The Seventieth Anniversary of the Bombing of Hiroshima
I was four years old in 1945 when the United States of America bombed Hiroshima and Nagasaki. Even at that age I was aware that something out of the ordinary had happened, but my questions to my mother were brushed aside (my father was in Burma, in charge of the convoys traveling over the Burma Road).
There were ways around my mother’s reticence about the war. When she wasn’t looking, I went into the study and saw the photographs in Life magazine. The pictures of the emaciated scraps of human beings, the piles of corpses and the gas ovens of the concentration camps horrified me beyond words. My childhood ended on that day. But I learned nothing more about Hiroshima. When the first pictures appeared, I simply couldn't take on board what had happened. The invention of the nuclear bomb was touted as a major success for America; to me it was the stuff of which nightmares are made.
A year later, John Hersey published his report about the bombing, called simply Hiroshima. It was only a year or so after that, at the age of six or seven, that I picked it up off my father’s bookshelf and read.
To read this book while still haunted by the photos of the concentration camps marked me forever. The veils of childhood were ripped away. There was no place to run, and no place to hide. My sheltered existence was a sham. In the face of such evil, my own unhappiness in a family where I was a misfit receded into insignificance.
When I grew older, another layer of horror was added as I began to understand the cynicism that surround the entire Manhattan Project, the cynicism that pervaded Washington, D.C. where we were then living. That the first nuclear test was called ‘Trinity’ was only slightly less obscene than the fact that Little Boy was dropped on Hiroshima on the Feast of the Transfiguration, and Fat Man on Nagasaki during the Octave.
I find myself wondering if we shouldn’t have a penitential day in the national calendar, ‘The Remembrance of the Four Horsemen of the Apocalypse.’
Whether or not the bombs that fell on Hiroshima and Nagasaki were necessary to shorten the ending of the war or not is a debate that will never be resolved. But the USA bears the moral opprobrium of being the only country that has ever used nuclear devices in anger, and for opening the door to annihilation of life on the planet as we know it. Some day the sun will become a gas giant and devour the earth; we are in grave danger of anticipating that event by several billion years with our artificial suns.
There are now seven nations that have nuclear weapons. The world is as bloody, violent, and amoral now as at any time during the Second World War. What would happen, say, if the so-called Islamic State, which has vowed to obliterate the entire cultural heritage of Iraq, got hold of nuclear weapons? If you wept on seeing the destruction of the millennia-old winged guardians of Babylon by jihadists, then you have a glimmer, perhaps, of the unimaginable destruction we try to ignore.

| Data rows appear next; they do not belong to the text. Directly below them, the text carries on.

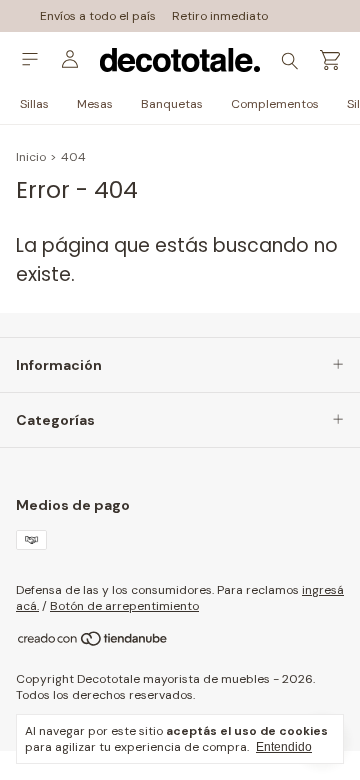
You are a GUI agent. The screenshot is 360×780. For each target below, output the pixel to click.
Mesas (95, 104)
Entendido (284, 747)
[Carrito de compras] (330, 60)
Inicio (31, 157)
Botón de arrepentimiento (124, 606)
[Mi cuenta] (70, 60)
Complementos (275, 104)
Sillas (34, 104)
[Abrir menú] (30, 59)
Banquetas (172, 104)
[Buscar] (290, 60)
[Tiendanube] (93, 644)
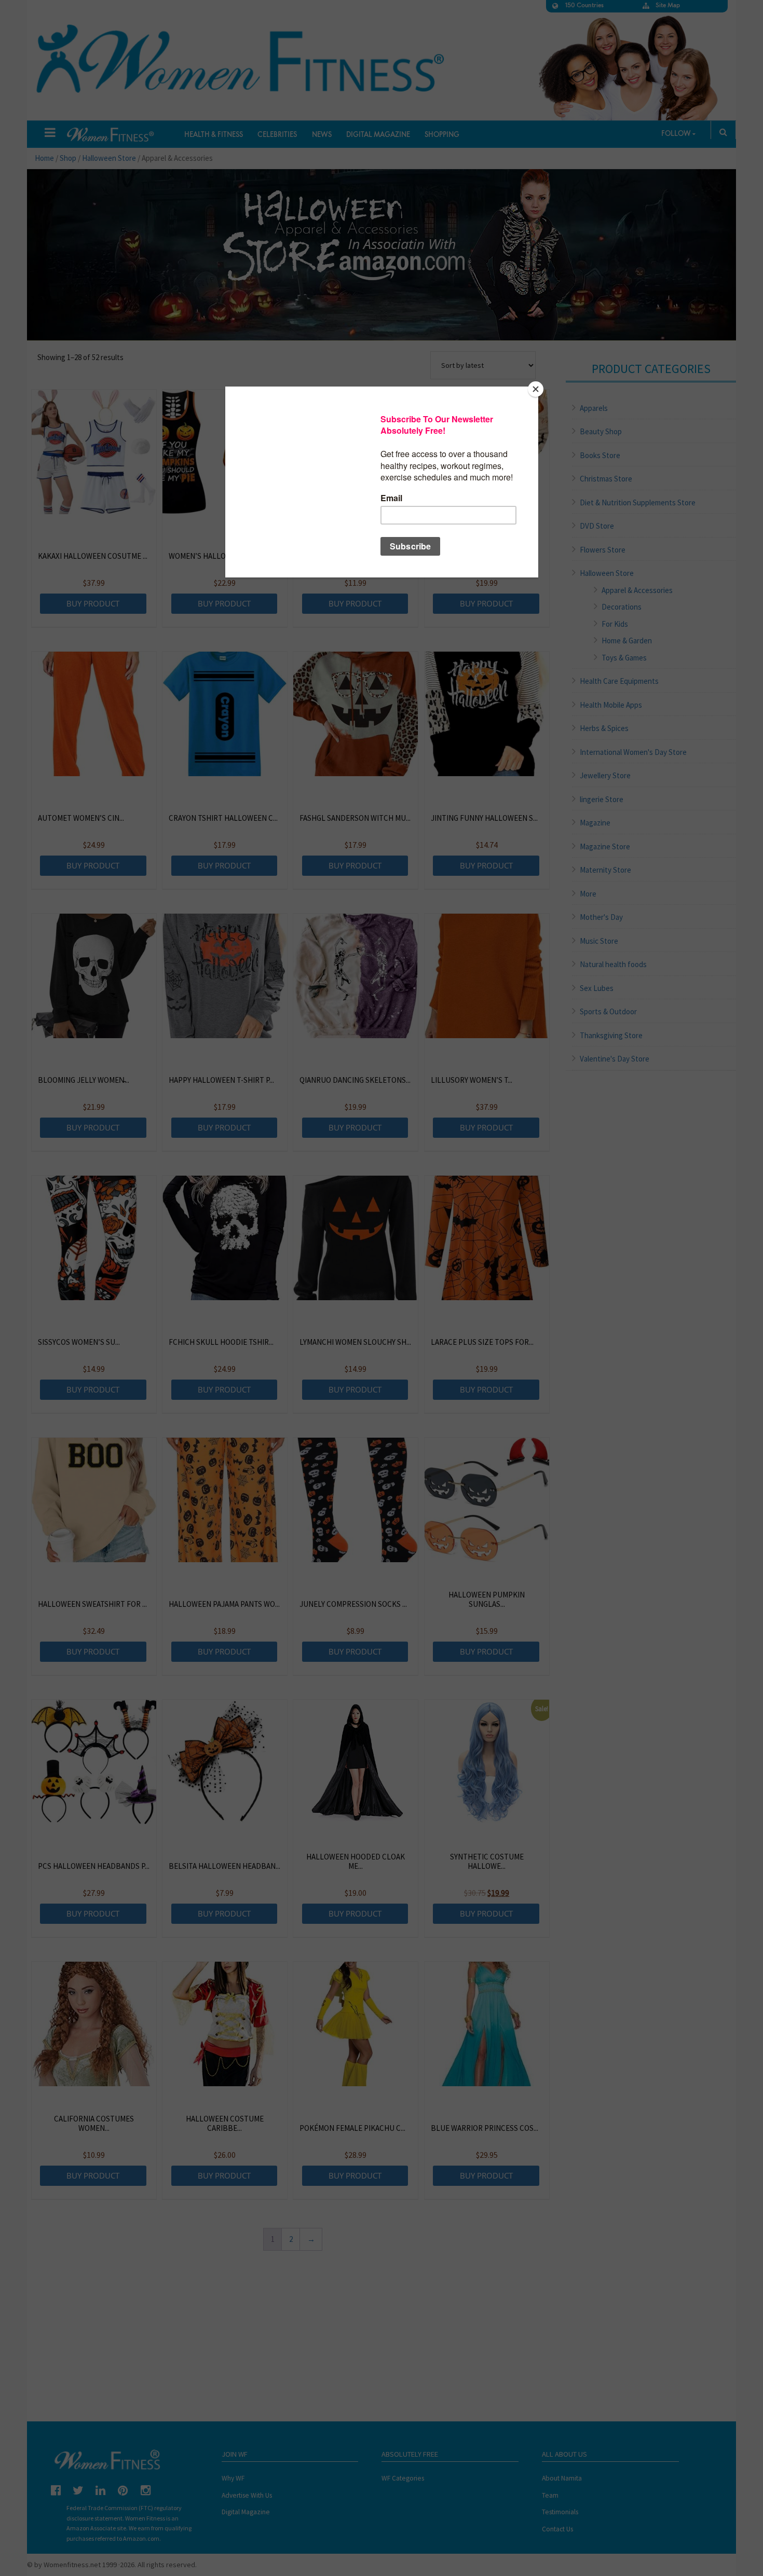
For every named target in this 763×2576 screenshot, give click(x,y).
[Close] (535, 389)
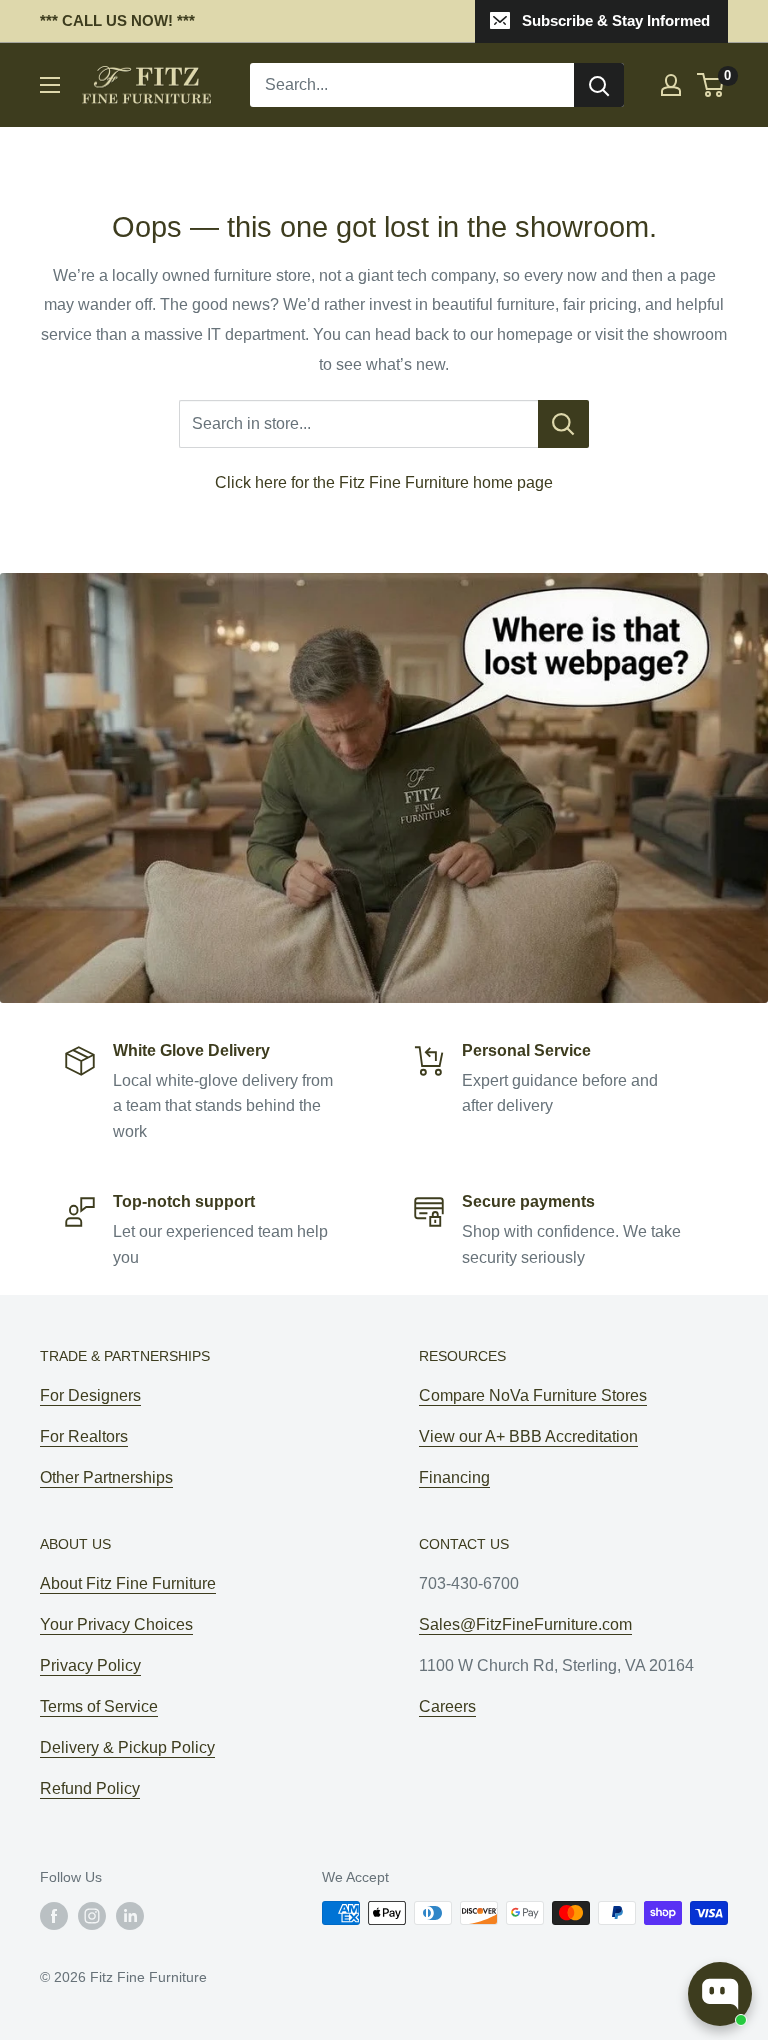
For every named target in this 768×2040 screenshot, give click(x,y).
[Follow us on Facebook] (54, 1915)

John Hersey’s book was reissued today by Penguin for only £1.99. Buy it. Read it. Read it not once but once a month, even once a week. Read it in church. Read it in book clubs. As hearts in South Africa were changed one by one to abolish apartheid, so hearts must be changed one by one to rid ourselves of the scourge of nuclear weapons before we blow ourselves and everything we love to radioactive dust.
‘Dust thou art, and to dust thou shalt return’ takes on a whole new meaning in the blinding flash of nuclear fusion. Will it be the dust from which creation arises, or the dust by which we immolate the last vestige of creation?